» **Supplied material**:
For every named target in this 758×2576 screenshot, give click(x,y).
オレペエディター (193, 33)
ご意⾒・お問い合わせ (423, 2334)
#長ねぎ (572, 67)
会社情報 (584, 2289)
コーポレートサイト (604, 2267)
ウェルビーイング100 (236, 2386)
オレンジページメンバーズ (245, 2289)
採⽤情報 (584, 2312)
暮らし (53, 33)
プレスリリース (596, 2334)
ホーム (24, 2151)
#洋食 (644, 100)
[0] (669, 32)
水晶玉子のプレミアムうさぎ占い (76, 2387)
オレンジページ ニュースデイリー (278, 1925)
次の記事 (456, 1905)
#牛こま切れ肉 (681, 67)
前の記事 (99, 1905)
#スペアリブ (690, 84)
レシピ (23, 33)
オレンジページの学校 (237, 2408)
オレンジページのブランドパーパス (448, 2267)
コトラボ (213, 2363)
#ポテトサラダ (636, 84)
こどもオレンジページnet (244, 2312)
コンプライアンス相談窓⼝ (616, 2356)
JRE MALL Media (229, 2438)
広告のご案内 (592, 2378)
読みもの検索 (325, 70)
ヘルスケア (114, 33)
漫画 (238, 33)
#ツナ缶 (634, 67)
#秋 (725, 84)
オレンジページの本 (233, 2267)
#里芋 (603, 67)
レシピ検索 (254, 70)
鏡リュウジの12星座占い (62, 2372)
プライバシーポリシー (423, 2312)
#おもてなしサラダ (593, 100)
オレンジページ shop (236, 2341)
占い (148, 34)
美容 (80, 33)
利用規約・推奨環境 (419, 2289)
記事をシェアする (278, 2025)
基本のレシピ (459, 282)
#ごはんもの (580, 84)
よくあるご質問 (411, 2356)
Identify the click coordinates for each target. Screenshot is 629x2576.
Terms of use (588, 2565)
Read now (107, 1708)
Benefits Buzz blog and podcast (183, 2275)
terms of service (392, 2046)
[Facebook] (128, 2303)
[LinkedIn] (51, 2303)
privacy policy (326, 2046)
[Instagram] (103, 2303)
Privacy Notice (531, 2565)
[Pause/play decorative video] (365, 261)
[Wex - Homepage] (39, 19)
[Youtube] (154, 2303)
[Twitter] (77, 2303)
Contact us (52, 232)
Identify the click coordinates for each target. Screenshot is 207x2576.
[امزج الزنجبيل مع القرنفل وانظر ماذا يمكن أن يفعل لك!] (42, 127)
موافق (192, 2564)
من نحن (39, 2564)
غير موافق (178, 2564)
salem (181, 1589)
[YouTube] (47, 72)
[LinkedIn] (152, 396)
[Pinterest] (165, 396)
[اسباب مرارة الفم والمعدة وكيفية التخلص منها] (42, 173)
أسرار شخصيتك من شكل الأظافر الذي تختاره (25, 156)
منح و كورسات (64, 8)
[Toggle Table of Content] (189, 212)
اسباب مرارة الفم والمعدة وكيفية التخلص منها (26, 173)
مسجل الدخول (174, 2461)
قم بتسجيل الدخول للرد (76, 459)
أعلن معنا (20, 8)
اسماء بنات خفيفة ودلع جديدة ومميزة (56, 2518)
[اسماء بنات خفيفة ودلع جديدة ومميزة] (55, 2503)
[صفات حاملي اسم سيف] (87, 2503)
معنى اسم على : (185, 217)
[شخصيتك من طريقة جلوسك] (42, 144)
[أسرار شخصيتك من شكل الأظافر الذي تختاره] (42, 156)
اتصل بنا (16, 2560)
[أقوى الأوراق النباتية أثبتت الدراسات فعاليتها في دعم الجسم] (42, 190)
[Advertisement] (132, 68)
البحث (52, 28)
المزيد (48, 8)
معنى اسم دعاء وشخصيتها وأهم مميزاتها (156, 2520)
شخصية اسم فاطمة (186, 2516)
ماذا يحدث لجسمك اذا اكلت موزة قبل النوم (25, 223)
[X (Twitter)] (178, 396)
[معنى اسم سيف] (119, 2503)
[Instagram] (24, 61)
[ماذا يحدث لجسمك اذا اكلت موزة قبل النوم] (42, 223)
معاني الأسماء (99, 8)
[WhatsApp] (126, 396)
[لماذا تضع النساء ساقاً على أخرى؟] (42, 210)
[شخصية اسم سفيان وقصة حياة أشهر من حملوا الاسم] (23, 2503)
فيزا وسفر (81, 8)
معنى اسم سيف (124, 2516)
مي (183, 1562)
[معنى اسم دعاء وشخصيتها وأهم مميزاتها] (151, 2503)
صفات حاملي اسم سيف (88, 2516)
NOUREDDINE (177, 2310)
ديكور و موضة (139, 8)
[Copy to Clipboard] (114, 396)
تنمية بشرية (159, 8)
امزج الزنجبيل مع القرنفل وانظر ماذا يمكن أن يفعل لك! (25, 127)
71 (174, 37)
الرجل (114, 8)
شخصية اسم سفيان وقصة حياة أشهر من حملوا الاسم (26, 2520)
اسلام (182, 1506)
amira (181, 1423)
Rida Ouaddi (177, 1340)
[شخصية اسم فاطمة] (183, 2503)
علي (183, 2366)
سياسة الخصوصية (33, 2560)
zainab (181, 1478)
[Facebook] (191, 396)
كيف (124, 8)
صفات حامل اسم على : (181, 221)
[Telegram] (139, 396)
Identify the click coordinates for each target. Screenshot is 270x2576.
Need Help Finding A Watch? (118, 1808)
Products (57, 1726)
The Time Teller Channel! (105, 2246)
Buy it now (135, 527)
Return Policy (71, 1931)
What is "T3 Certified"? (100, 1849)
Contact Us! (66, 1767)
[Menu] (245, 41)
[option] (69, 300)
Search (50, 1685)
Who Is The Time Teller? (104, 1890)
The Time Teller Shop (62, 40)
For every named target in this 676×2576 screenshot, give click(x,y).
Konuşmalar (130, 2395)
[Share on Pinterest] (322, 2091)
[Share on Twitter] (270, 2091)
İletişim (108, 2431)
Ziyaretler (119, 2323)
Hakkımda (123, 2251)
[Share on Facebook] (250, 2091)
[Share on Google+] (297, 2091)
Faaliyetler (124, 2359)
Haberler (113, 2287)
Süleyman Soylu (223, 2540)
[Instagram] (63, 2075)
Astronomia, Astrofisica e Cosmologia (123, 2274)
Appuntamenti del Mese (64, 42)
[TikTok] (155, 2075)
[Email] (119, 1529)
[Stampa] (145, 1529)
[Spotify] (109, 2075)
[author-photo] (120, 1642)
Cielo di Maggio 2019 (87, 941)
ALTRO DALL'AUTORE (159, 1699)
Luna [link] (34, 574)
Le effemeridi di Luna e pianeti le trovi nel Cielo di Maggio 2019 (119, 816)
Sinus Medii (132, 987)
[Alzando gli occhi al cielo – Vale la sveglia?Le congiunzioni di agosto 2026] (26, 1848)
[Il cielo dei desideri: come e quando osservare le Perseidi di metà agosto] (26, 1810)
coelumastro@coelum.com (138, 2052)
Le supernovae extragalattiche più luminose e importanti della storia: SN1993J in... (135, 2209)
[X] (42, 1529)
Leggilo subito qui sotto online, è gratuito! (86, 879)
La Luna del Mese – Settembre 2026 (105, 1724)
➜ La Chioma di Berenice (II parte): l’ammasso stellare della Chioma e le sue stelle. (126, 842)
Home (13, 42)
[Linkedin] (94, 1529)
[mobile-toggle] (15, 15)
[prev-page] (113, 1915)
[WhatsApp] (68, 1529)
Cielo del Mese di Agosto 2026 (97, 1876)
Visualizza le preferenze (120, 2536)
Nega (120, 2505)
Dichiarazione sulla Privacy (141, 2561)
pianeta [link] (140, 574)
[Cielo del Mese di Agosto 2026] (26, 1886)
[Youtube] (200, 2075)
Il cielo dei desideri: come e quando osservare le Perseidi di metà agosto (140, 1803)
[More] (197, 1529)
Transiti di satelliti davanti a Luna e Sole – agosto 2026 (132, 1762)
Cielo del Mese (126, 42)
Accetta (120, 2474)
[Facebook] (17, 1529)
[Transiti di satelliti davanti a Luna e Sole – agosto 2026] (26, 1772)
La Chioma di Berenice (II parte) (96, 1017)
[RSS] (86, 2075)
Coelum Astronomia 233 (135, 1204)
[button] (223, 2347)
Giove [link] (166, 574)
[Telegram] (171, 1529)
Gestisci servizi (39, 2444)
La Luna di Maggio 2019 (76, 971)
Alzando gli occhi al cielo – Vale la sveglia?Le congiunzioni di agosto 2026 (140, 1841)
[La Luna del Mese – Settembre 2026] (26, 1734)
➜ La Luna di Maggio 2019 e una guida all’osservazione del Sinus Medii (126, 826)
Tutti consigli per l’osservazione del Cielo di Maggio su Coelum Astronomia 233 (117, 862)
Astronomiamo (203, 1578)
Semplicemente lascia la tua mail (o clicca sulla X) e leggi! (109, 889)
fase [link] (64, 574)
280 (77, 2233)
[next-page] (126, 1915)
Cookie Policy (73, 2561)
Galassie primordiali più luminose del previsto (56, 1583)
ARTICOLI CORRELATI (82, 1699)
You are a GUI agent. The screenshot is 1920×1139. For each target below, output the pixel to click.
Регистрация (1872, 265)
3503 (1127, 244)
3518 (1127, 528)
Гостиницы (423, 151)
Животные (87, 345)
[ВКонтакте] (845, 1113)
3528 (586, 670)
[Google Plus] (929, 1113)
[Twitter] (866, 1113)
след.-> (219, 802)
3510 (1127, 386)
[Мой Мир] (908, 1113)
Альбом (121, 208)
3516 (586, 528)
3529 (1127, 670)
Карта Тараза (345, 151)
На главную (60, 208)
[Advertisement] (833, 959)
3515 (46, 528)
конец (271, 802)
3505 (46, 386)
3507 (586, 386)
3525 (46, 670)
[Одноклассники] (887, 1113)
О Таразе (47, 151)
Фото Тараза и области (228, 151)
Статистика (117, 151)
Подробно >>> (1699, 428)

» **Exercise directions**:
Reproduce only the lines above spanning from the line containing "أسرار شخصيتك من شكل الأظافر الذي تختاره (25, 156)" through the line containing "صفات حاملي اسم سيف (88, 2516)", word for word.

» **Expected answer**:
أسرار شخصيتك من شكل الأظافر الذي تختاره (25, 156)
منح و كورسات (64, 8)
[Toggle Table of Content] (189, 212)
اسباب مرارة الفم والمعدة وكيفية التخلص منها (26, 173)
مسجل الدخول (174, 2461)
قم بتسجيل الدخول للرد (76, 459)
أعلن معنا (20, 8)
اسماء بنات خفيفة ودلع جديدة ومميزة (56, 2518)
[اسماء بنات خفيفة ودلع جديدة ومميزة] (55, 2503)
[صفات حاملي اسم سيف] (87, 2503)
معنى اسم على : (185, 217)
[شخصيتك من طريقة جلوسك] (42, 144)
[أسرار شخصيتك من شكل الأظافر الذي تختاره] (42, 156)
اتصل بنا (16, 2560)
[أقوى الأوراق النباتية أثبتت الدراسات فعاليتها في دعم الجسم] (42, 190)
[Advertisement] (132, 68)
البحث (52, 28)
المزيد (48, 8)
معنى اسم دعاء وشخصيتها وأهم مميزاتها (156, 2520)
شخصية اسم فاطمة (186, 2516)
ماذا يحدث لجسمك اذا اكلت موزة قبل النوم (25, 223)
[X (Twitter)] (178, 396)
[معنى اسم سيف] (119, 2503)
[Instagram] (24, 61)
[ماذا يحدث لجسمك اذا اكلت موزة قبل النوم] (42, 223)
معاني الأسماء (99, 8)
[WhatsApp] (126, 396)
[لماذا تضع النساء ساقاً على أخرى؟] (42, 210)
[شخصية اسم سفيان وقصة حياة أشهر من حملوا الاسم] (23, 2503)
فيزا وسفر (81, 8)
معنى اسم سيف (124, 2516)
مي (183, 1562)
[معنى اسم دعاء وشخصيتها وأهم مميزاتها] (151, 2503)
صفات حاملي اسم سيف (88, 2516)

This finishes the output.